Hôpitaux désertés, campagnes d’immunisation reportées, etc., la pandémie actuelle compromet fortement la prise en charge de la santé des tout-petits. Des mesures sont néanmoins prises pour maintenir les services de vaccination systématique, en assurant la sécurité des communautés et des soignants.

La pandémie de coronavirus (Covid-19) compromet fortement la vaccination de routine au Cameroun. Par peur de contracter la maladie, des parents désertent les hôpitaux. Pourtant, les services de vaccination sont toujours opérationnels et des mesures ont été mises sur pied pour la prise en charge de la santé des tout-petits en toute sécurité dans les formations sanitaires.

Selon la plateforme de collecte de données Data Cameroun, le nombre d’enfants vaccinés a chuté, passant de 250 à 110. Ce, alors qu’il est prouvé que la vaccination de routine est le seul moyen de garantir que tous les enfants soient protégés des maladies mortelles et invalidantes. Cette situation met en péril les efforts du pays à protéger le plus grand nombre d’enfants contre le maximum de maladies évitables par la vaccination.

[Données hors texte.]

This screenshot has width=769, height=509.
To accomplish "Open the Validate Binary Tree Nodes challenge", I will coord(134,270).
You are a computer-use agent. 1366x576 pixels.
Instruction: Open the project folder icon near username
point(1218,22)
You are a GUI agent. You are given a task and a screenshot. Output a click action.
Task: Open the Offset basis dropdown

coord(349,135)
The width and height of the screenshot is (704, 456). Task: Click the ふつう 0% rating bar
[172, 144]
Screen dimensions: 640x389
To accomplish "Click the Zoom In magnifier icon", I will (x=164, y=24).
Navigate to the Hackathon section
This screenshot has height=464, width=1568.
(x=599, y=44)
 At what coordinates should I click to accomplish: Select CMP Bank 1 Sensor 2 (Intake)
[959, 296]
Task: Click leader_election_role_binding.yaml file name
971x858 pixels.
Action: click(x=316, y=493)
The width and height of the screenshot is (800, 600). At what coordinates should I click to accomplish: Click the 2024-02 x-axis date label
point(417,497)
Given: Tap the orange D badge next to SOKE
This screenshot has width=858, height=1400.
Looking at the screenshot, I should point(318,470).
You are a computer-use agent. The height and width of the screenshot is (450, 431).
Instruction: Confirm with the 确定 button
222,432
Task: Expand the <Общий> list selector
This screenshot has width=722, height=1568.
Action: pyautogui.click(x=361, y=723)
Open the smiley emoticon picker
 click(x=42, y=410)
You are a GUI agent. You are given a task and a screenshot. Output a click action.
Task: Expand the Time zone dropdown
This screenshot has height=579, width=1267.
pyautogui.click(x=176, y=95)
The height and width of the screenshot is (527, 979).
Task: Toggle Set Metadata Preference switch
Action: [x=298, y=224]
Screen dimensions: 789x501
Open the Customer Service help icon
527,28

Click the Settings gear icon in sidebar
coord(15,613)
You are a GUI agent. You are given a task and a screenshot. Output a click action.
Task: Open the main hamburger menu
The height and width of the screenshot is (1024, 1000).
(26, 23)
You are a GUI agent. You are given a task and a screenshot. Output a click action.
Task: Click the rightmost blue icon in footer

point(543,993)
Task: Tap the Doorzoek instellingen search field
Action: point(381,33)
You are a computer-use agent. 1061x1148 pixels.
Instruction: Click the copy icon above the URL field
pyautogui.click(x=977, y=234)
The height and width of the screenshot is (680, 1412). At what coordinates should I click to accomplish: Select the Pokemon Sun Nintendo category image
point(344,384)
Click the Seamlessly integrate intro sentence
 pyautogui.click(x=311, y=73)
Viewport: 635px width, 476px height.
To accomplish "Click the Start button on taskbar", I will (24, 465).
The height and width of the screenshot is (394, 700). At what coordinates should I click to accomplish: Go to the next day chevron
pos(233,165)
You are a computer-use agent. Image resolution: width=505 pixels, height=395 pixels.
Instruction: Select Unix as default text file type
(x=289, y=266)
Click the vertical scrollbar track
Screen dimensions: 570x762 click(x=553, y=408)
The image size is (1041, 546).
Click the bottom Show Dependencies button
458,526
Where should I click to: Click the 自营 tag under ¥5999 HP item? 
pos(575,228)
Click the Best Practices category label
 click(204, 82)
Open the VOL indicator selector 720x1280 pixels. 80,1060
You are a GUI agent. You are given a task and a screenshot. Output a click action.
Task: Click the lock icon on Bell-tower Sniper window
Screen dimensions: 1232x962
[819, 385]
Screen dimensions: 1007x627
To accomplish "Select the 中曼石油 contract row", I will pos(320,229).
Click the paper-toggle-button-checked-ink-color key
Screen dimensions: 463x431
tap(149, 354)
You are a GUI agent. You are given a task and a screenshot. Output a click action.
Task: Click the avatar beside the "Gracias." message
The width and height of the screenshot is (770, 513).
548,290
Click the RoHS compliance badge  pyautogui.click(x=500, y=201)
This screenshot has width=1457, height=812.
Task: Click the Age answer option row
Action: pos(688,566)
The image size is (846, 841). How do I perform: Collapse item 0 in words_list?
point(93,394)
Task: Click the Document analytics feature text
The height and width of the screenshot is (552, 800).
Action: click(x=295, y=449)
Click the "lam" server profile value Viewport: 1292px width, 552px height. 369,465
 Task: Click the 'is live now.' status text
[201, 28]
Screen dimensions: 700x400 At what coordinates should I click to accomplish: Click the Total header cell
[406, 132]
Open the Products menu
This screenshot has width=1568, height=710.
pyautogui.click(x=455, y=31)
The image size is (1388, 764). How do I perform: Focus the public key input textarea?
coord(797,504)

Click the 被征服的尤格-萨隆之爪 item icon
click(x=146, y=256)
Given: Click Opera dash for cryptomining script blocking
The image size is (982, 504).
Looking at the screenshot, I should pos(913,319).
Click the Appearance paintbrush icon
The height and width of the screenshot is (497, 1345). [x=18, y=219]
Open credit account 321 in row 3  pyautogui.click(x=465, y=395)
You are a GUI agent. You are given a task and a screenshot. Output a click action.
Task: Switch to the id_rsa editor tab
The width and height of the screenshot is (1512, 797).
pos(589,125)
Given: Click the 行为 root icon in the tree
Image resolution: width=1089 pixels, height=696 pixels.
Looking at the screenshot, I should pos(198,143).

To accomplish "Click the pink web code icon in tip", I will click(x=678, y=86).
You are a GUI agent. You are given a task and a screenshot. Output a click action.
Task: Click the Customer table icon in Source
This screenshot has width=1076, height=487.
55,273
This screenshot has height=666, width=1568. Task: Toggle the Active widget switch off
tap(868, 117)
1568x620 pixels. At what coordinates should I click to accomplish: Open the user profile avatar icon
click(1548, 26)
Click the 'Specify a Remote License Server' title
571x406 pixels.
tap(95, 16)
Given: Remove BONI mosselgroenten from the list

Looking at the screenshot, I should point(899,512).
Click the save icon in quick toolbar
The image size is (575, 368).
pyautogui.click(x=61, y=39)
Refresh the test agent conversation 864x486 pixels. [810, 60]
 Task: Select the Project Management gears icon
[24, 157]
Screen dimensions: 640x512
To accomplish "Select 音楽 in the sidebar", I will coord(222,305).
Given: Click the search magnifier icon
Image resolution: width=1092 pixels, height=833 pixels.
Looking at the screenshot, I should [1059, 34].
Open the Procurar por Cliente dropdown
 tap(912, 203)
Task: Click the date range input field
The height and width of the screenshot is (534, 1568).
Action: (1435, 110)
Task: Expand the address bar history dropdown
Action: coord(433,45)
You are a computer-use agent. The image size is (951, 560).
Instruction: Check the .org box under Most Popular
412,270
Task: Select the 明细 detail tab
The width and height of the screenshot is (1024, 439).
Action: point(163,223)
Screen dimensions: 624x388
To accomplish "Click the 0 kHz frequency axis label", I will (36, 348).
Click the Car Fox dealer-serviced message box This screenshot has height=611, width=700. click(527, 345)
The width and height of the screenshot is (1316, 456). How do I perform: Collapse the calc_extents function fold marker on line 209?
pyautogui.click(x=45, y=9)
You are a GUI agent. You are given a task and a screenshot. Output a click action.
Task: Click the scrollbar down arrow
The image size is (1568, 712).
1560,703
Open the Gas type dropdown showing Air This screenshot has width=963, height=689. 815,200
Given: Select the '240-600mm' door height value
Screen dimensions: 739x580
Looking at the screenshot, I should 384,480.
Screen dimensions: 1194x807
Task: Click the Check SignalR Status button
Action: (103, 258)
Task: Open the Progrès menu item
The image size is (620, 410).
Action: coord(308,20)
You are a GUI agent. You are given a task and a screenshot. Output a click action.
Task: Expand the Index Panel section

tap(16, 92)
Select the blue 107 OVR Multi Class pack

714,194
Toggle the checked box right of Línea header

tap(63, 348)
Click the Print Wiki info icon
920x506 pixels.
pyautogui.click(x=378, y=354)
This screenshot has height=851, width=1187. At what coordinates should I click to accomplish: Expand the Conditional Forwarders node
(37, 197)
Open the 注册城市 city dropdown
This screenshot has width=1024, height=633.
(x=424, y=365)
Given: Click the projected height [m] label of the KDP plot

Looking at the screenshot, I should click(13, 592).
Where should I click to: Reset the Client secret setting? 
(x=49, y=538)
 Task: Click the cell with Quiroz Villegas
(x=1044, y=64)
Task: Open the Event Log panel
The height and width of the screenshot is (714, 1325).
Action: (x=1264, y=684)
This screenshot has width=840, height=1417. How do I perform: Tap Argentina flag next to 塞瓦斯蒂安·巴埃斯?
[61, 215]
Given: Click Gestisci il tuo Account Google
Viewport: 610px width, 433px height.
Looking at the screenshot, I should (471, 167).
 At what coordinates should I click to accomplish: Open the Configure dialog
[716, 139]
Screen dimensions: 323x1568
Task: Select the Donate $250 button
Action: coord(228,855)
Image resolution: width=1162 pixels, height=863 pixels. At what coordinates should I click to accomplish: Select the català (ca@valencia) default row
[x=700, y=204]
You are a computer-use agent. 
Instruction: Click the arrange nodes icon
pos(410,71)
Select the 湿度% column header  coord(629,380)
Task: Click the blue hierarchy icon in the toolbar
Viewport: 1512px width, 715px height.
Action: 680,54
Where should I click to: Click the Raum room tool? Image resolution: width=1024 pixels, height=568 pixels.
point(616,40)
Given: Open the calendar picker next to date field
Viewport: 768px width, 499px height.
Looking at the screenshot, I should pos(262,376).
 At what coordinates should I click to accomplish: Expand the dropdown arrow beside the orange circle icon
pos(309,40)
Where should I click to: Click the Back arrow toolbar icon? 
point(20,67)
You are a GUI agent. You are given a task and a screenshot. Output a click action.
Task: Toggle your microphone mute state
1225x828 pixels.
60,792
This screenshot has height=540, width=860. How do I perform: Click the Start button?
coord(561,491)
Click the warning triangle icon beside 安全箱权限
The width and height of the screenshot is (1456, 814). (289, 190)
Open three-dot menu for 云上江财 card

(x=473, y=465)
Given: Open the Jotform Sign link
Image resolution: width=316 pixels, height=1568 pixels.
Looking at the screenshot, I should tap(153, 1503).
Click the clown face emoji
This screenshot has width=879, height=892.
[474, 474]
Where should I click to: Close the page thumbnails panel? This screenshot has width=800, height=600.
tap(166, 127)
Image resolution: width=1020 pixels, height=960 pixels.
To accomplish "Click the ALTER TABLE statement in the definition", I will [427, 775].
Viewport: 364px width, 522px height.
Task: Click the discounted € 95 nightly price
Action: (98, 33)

Celle-ci compte en effet parmi les mesures de santé publique les plus efficaces permettant de prévenir la mortalité, la morbidité ainsi que les complications des maladies infectieuses. D’après l’Organisation mondiale de la santé (OMS), près de 3 millions de décès sont évités annuellement dans le monde grâce à la vaccination, et 1,5 million d’autres morts pourraient être évitées simplement si la couverture vaccinale est améliorée. Actuellement, le Cameroun fait face à une épidémie de rougeole.

Quelque 1.200 cas confirmés ont été notifiés dans huit des dix régions du pays, dont onze décès. Cette hausse des cas s’explique par le fait que les enfants ne sont pas suffisamment vaccinés. «50 % des cas sont des bébés dont l’âge varie entre 9 et 59 mois, tandis que 74% des cas confirmés ne sont pas vaccinés», indique le Programme élargi de vaccination (PEV).

Même si l’épidémie de rougeole a été déclarée avant le coronavirus, les choses se sont aggravées depuis la survenue de la pandémie qui a mis à mal les activités de surveillance et de vaccination. Selon le PEV, les équipes de lutte disponibles sont plutôt engagées dans la riposte au Covid-19 et ne remontent pas les données au niveau requis. Mi-avril, l’Initiative contre la rougeole et la rubéole alertait que plus de 117 millions d’enfants dans 37 pays, dont beaucoup sont situés dans des régions touchées par des épidémies de rougeole, risquent de ne pas être vaccinés, car plusieurs pays ont décidé de suspendre ou de reporter les campagnes de vaccination contre cette maladie éruptive très contagieuse afin d’enrayer la propagation du Covid-19.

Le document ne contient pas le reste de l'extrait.